Back in January of this year, I emailed the owner/editor of the magazine myself, to see if they had actually received the letter of intent. In a response email, he claimed he had, and that there was “no need to take legal action.” He furthermore claimed I’d be paid (eventually), and also wrote something about a magazine being tricky business and revenues aren’t what they used to be. In other words, excuses. The owner/editor, Mr. James Kushlan, claimed in the email to me that I would receive payment, and that it would be processed within the week. This response came from him on 29 January 2018. I promptly responded that if I ran a company the way he ran his magazine I would’ve long been out of business. Over nine months later, I have not heard one word back from him or anyone else from the magazine.
I once worked for a magazine company as a photo editor, so I know a little bit about the magazine business. If I used a photograph from a person or photo agency, I had to make sure the budget allowed for that usage. I was responsible for seeing the agency or individual got paid what they were owed. If they didn’t get paid, I would’ve been fired. Were there delays in processing those payments? Yes. More than two years in delays? No way.
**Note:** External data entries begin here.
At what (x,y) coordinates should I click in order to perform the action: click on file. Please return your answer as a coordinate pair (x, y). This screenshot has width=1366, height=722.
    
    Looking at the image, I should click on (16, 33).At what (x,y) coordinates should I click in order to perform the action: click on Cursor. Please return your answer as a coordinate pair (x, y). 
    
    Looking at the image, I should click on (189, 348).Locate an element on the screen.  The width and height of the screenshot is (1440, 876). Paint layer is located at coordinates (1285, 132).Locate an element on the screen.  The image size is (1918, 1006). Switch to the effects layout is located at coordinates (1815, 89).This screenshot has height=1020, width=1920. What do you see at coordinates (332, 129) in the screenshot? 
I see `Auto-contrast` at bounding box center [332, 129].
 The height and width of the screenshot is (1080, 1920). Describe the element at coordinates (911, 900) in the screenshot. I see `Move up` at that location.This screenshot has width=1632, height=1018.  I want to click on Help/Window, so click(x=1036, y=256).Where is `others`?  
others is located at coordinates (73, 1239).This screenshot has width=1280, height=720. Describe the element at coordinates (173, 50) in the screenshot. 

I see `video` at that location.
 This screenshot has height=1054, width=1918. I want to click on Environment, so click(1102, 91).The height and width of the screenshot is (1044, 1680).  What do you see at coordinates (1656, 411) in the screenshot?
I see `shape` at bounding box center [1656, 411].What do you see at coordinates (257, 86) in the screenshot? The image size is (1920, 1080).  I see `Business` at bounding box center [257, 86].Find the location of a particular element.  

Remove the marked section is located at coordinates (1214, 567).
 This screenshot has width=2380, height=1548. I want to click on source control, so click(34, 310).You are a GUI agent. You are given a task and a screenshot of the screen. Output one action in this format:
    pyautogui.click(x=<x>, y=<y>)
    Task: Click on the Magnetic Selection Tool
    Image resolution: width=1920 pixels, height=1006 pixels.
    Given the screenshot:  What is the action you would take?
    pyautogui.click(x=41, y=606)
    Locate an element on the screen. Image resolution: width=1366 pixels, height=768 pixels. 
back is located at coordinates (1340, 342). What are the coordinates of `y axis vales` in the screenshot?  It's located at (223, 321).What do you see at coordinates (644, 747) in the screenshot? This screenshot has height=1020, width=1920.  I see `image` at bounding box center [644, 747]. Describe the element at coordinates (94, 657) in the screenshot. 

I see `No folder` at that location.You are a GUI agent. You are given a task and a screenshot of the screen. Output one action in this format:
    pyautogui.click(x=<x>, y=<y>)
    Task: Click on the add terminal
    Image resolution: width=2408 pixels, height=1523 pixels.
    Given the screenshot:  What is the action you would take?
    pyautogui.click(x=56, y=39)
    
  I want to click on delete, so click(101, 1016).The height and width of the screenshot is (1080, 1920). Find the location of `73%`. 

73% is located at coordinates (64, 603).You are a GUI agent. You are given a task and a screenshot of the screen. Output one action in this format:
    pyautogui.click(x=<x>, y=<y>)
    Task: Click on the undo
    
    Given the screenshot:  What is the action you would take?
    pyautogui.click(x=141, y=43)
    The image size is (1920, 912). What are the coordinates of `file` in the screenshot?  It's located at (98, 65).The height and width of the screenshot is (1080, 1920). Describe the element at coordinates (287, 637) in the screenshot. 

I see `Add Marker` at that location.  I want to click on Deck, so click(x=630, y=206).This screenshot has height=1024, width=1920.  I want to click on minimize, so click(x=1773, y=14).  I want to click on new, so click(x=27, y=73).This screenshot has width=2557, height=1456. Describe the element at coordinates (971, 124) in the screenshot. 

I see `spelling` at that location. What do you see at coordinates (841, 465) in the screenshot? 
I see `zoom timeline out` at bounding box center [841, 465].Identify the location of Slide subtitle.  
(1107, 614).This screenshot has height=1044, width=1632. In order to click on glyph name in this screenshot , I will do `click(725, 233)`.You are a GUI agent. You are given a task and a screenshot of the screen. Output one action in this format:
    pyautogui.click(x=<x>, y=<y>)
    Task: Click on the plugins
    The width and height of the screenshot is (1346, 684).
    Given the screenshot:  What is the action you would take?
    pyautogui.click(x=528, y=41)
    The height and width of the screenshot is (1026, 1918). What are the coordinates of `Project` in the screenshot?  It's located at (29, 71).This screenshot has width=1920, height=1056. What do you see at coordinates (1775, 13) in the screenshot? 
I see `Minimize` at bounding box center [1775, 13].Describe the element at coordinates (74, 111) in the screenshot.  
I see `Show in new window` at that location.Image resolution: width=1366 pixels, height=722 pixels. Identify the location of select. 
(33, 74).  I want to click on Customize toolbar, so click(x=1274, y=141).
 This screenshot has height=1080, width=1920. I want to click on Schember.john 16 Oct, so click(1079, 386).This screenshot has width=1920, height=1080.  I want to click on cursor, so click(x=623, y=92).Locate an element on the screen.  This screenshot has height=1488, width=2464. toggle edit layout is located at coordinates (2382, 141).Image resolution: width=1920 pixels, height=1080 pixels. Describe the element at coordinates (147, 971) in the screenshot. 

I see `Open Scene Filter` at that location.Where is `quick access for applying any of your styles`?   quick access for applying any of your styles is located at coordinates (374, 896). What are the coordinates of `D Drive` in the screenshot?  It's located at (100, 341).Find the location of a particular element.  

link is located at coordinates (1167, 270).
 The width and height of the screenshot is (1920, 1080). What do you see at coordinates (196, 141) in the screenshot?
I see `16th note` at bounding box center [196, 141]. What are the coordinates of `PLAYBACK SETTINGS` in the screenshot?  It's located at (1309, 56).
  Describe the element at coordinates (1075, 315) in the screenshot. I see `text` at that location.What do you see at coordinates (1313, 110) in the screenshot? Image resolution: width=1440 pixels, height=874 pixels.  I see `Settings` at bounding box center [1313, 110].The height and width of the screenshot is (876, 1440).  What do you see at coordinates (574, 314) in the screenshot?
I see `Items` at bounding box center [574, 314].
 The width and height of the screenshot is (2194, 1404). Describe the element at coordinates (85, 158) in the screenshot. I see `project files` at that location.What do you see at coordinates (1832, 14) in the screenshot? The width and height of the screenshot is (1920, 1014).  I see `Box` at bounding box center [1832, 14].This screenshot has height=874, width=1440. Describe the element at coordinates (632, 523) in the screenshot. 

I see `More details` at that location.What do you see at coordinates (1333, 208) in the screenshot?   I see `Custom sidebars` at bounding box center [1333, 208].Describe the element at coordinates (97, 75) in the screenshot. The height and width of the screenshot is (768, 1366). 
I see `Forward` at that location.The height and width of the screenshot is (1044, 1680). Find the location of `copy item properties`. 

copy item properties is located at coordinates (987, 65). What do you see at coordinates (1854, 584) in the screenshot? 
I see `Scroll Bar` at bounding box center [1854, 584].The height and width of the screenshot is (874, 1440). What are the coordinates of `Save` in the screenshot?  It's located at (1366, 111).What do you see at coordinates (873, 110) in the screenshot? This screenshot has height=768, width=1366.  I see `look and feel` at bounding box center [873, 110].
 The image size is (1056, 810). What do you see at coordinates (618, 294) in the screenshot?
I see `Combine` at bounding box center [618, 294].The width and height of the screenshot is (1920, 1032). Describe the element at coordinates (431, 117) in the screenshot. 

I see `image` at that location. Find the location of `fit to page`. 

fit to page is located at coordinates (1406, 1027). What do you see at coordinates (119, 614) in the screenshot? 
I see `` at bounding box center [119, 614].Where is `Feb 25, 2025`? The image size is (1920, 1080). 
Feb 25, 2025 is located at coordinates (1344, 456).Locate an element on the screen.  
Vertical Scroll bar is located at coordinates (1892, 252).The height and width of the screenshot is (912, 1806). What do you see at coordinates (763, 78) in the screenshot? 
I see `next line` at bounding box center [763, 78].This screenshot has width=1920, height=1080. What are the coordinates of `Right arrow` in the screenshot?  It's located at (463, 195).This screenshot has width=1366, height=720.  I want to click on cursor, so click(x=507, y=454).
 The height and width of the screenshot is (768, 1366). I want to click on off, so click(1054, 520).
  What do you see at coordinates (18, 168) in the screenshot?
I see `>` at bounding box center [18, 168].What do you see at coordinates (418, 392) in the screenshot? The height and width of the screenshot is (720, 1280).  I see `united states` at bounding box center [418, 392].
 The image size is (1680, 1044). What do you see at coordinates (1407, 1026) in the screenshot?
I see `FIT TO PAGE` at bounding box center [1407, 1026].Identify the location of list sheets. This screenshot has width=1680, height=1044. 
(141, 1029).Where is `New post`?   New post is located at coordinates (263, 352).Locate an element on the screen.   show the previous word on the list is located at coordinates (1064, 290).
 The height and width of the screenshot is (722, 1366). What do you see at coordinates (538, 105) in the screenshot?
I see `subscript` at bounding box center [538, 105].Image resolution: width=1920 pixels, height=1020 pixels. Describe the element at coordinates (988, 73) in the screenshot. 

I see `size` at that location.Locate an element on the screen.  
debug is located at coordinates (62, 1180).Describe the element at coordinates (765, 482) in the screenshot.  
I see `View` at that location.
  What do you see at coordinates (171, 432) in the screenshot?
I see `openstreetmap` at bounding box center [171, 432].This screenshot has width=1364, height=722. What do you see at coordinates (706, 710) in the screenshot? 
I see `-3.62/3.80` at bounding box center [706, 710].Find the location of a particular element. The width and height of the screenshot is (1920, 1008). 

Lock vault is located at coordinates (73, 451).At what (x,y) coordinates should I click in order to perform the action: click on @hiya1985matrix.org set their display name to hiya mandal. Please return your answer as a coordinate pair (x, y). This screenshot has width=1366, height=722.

In prior conversations with the owner, and the actual editor of my work (two different people), I was led to believe they cared a great deal about our veterans of the Second World War, and the legacy of their victory. In fact, if I’m not mistaken, I believe both men claim to have had fathers that served during the war. These men appeared to believe in and espouse the same values their fathers exemplified during the war. Among these were hard work, integrity, honesty, and the belief that a person’s work, especially of good quality, had meaning and should be rewarded. I guess I expected too much of the World War II generations children, the oft-maligned but rightfully criticized baby boomer generation, whose values seem to be severely lacking.
When arrogance, avarice, and a tendency to talk down to others are consistent traits of habit, doing the right thing will always fall by the wayside. Some of these people have learned nothing at all from their parents, despite their near-constant worship of the very things accomplished by them. Perhaps the greatest failure of the greatest generation was not passing on that strong work ethic, or the belief that hard work should be rewarded and a person’s word honored. By no means am I saying this is true of every baby boomer, just as it is a generalization to accuse every millennial of being an emotionally overwrought spoiled brat. But experience does teach stereotypes exist for a reason. America in WWII magazine should do the right thing, and pay their authors what they are owed.